INFORMATION PROVIDED Start Marker
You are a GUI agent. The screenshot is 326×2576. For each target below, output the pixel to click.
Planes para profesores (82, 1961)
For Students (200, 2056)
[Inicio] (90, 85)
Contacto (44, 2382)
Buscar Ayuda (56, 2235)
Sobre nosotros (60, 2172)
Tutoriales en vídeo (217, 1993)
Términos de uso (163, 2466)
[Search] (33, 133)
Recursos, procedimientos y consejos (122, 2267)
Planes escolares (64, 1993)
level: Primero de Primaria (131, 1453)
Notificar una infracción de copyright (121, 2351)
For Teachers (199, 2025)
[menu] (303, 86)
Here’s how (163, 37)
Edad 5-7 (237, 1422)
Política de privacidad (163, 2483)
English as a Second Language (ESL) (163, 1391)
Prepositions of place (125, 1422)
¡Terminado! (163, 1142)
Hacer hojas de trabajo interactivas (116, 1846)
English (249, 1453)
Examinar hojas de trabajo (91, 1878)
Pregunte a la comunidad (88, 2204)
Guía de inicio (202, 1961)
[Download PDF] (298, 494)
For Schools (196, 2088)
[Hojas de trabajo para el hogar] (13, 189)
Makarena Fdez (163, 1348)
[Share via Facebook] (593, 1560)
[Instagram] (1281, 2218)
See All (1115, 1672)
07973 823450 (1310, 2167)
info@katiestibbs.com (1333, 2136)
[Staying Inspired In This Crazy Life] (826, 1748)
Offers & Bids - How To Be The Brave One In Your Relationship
INFORMATION PROVIDED End Marker
§ **ASSIGNED TASK**: Take the lines above and retype all of them exactly.

§ **REPLY TO THE TASK**:
You are a GUI agent. The screenshot is 326×2576. For each target below, output the pixel to click.
Planes para profesores (82, 1961)
For Students (200, 2056)
[Inicio] (90, 85)
Contacto (44, 2382)
Buscar Ayuda (56, 2235)
Sobre nosotros (60, 2172)
Tutoriales en vídeo (217, 1993)
Términos de uso (163, 2466)
[Search] (33, 133)
Recursos, procedimientos y consejos (122, 2267)
Planes escolares (64, 1993)
level: Primero de Primaria (131, 1453)
Notificar una infracción de copyright (121, 2351)
For Teachers (199, 2025)
[menu] (303, 86)
Here’s how (163, 37)
Edad 5-7 (237, 1422)
Política de privacidad (163, 2483)
English as a Second Language (ESL) (163, 1391)
Prepositions of place (125, 1422)
¡Terminado! (163, 1142)
Hacer hojas de trabajo interactivas (116, 1846)
English (249, 1453)
Examinar hojas de trabajo (91, 1878)
Pregunte a la comunidad (88, 2204)
Guía de inicio (202, 1961)
[Download PDF] (298, 494)
For Schools (196, 2088)
[Hojas de trabajo para el hogar] (13, 189)
Makarena Fdez (163, 1348)
[Share via Facebook] (593, 1560)
[Instagram] (1281, 2218)
See All (1115, 1672)
07973 823450 (1310, 2167)
info@katiestibbs.com (1333, 2136)
[Staying Inspired In This Crazy Life] (826, 1748)
Offers & Bids - How To Be The Brave One In Your Relationship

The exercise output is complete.